I then realised that dns.query.udp only actually calls is_multicast in some cases, namely when _addresses_equal(af, from_address, destination) is False (short-circuiting in this if condition). As the name suggests, that function compares whether from_address (i.e. the address from which the response packet came) is equal to destination (i.e. where the query was sent). So is_multicast is only used if the response packet source doesn't match the query packet destination.

I then had a look at is_multicast and dns.ipv4.inet_aton. My interpretation above was completely correct; is_multicast will always fail, at least on Python 3.

It seems that this issue has been fixed since on the master branch of dnspython. The current implementation of is_multicast (specifically, the maybe_ord function defined in dns._compat) calls ord only on Python 2. There is however no release of dnspython yet with this fix.

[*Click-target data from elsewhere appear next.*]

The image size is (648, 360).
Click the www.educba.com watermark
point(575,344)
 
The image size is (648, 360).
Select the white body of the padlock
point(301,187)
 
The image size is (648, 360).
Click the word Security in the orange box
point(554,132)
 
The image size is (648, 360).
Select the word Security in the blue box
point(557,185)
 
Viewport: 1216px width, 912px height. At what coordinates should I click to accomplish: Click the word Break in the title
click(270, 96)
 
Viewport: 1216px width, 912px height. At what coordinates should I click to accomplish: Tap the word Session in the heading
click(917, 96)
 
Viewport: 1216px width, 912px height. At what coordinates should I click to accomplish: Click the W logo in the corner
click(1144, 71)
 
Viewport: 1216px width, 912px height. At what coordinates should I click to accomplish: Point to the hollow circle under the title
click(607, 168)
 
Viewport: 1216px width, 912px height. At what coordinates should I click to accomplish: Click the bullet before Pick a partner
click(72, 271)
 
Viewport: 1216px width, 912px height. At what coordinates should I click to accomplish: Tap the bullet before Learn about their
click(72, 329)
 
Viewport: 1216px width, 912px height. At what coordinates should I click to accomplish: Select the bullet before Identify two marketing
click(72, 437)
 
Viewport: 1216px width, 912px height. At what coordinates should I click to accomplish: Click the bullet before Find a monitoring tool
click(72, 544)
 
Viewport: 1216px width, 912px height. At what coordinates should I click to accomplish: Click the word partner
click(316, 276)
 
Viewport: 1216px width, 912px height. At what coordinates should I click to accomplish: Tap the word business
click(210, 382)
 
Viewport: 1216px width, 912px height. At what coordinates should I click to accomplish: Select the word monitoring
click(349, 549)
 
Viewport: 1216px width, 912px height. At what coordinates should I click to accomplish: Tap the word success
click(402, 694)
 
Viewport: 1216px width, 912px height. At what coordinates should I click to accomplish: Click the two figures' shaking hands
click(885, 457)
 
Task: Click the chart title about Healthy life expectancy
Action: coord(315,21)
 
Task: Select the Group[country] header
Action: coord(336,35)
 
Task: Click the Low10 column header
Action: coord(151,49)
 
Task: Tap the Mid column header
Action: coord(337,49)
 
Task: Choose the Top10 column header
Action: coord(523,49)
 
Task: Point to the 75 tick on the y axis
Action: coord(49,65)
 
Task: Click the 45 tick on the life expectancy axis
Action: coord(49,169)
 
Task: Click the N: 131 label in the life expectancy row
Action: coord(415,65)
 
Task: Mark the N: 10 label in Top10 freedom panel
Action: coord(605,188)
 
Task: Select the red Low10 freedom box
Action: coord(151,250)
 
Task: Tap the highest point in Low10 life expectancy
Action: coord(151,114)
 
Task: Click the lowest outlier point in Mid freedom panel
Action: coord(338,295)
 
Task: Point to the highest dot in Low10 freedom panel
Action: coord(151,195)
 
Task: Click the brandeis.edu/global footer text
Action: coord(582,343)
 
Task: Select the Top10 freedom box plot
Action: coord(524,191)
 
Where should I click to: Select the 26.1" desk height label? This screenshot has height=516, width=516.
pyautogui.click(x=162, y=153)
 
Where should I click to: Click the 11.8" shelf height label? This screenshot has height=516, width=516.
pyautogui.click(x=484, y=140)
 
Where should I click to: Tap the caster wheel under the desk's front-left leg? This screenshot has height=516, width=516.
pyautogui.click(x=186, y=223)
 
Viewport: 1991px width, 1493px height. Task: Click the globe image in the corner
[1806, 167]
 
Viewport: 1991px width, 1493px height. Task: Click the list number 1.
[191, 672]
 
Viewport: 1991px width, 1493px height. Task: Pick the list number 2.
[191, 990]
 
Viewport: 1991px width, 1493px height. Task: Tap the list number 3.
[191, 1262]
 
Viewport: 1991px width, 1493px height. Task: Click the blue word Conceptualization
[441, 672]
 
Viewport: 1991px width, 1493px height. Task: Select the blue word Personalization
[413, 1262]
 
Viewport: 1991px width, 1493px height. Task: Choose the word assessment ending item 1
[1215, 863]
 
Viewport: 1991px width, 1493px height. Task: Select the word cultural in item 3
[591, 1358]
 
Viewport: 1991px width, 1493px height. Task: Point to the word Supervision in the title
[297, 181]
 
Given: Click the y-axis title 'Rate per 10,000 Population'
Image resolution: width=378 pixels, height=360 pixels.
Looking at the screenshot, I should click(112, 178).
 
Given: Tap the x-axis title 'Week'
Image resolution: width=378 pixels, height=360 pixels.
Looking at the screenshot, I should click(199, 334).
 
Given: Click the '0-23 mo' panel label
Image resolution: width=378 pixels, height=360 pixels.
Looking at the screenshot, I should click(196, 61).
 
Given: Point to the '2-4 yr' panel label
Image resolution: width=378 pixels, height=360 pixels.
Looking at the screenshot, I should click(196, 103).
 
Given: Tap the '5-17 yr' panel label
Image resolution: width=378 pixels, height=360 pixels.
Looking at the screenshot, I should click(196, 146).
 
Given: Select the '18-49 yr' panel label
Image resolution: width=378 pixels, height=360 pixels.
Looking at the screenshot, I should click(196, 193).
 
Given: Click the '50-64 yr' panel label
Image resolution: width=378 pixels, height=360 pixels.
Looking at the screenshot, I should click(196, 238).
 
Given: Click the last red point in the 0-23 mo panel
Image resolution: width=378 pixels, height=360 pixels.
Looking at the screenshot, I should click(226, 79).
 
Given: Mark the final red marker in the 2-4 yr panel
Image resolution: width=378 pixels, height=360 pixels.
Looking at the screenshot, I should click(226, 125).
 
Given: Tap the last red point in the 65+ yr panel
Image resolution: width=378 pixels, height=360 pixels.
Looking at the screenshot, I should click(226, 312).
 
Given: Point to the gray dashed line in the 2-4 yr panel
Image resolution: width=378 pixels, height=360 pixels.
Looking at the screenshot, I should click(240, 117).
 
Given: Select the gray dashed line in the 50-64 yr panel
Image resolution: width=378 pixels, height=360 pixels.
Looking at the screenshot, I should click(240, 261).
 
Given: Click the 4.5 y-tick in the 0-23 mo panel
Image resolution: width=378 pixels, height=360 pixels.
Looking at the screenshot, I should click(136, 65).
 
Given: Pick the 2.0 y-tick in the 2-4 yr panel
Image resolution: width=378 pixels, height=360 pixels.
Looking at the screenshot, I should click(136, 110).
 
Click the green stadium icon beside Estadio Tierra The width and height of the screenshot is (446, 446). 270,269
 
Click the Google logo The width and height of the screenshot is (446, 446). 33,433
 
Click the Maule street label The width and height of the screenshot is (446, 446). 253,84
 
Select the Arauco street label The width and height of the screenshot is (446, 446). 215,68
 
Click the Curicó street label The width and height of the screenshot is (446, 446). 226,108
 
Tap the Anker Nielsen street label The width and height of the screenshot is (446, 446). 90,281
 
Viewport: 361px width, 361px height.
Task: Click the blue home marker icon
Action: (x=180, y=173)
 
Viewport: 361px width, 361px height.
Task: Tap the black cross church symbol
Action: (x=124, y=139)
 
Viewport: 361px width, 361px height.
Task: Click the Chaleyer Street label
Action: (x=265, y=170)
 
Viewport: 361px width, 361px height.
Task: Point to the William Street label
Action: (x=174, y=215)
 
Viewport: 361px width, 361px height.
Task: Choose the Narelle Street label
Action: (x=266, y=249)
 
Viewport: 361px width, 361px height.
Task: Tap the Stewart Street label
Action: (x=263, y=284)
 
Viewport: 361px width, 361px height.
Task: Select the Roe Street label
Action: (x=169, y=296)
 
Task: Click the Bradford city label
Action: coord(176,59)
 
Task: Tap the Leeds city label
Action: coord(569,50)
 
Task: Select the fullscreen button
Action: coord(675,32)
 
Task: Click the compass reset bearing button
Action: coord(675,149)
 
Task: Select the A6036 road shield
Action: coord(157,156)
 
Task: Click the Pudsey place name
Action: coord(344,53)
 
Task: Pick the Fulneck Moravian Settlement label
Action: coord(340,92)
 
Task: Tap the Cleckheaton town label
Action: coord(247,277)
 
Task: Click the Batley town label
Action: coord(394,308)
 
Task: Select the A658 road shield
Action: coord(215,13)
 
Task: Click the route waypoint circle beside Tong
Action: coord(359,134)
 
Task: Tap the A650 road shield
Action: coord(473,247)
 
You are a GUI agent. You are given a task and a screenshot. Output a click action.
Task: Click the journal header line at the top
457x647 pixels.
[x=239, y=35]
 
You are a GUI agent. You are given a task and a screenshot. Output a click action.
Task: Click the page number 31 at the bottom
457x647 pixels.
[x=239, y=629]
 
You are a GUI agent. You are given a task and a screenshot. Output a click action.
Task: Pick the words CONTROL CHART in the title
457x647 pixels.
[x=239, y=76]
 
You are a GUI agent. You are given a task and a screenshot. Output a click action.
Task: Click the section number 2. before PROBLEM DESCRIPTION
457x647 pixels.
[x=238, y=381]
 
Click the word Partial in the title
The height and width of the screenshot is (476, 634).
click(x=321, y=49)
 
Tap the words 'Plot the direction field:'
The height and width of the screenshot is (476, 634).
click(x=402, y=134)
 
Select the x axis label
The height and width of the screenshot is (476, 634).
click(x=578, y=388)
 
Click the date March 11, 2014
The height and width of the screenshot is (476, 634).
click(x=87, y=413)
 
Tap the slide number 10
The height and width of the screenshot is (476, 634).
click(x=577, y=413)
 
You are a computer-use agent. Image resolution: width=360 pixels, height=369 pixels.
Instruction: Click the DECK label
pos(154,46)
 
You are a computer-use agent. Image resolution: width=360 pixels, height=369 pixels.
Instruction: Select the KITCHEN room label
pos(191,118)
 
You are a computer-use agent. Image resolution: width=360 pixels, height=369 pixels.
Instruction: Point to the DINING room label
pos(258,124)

JustAnotherArchivist commented 6 years ago

Here's a script to test whether dnspython handles such packets correctly. Since it patches some internal methods of dns.query, it'll likely break at some point and not work with old versions, but it definitely supports both the most recent release (1.15.0 from 2016) and the current master branch (commit 4e2a2a59). 1.15.0 causes the ValueError, patched dns.inet.is_multicast and 4e2a2a59 pass (i.e. time out).

JustAnotherArchivist commented 5 years ago

This should be fixed with dnspython version 1.16.0, but I haven't verified that yet.